In addition to the frustration, many small or isolated nations and peoples simply do not have the resources to play hardball in the global arena. UNPO, along with providing an international forum, addresses this handicap by assisting member nations with diplomacy training, media relations and conflict resolution skills.

One person who has found such training tremendously useful is Erkin Alptekin, leader of the Uyghur (pronounced WEE-gur) people in East Turkestan.

Known in the West as the Xinjiang Autonomous Region of northwestern China, East Turkestan was invaded by the Chinese People’s Liberation Army in 1949, a year before the takeover of Tibet. Since then, an estimated 360,000 of Alptekin’s countrymen have been killed. The region now holds 29 labor camps, with nearly 80,000 prisoners, most of them prisoners of conscience, Alptekin asserts. The area’s natural resources (mostly minerals) are being diverted to Beijing, while the transfer of Chinese into the territory threatens to make the Uyghurs a minority in their own land.
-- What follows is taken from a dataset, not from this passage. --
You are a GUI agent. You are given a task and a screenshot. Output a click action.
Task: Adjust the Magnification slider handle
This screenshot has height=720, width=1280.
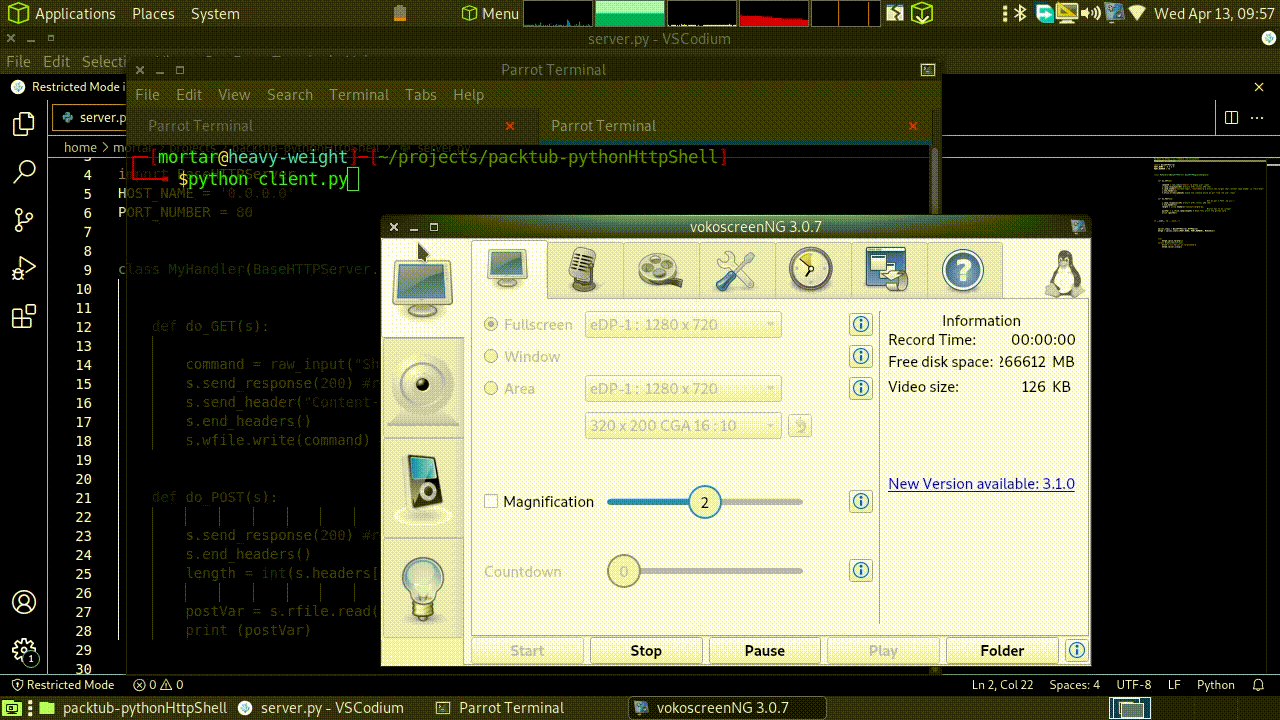click(x=705, y=501)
“Before joining UNPO, our hopes were slim,” says Alptekin, 52, a personable and articulate man with expressive eyes in a round, remarkably unlined face. “The Uyghurs have no one like the Dalai Lama, who is well-known throughout the world. We are Muslims, but the Islamic countries could not support us; they had their own problems. And most Islamic countries have a close relationship with China.

“We didn’t have many opportunities to propagate our cause in the West,” he adds. “The UNPO helped us bring the plight of our people to the attention of the U.N. Human Rights Commission. And this visit to the United States has provided an opportunity for me to speak with senators and congressmen--and to help raise funds. This is really the only source of hope for our people.”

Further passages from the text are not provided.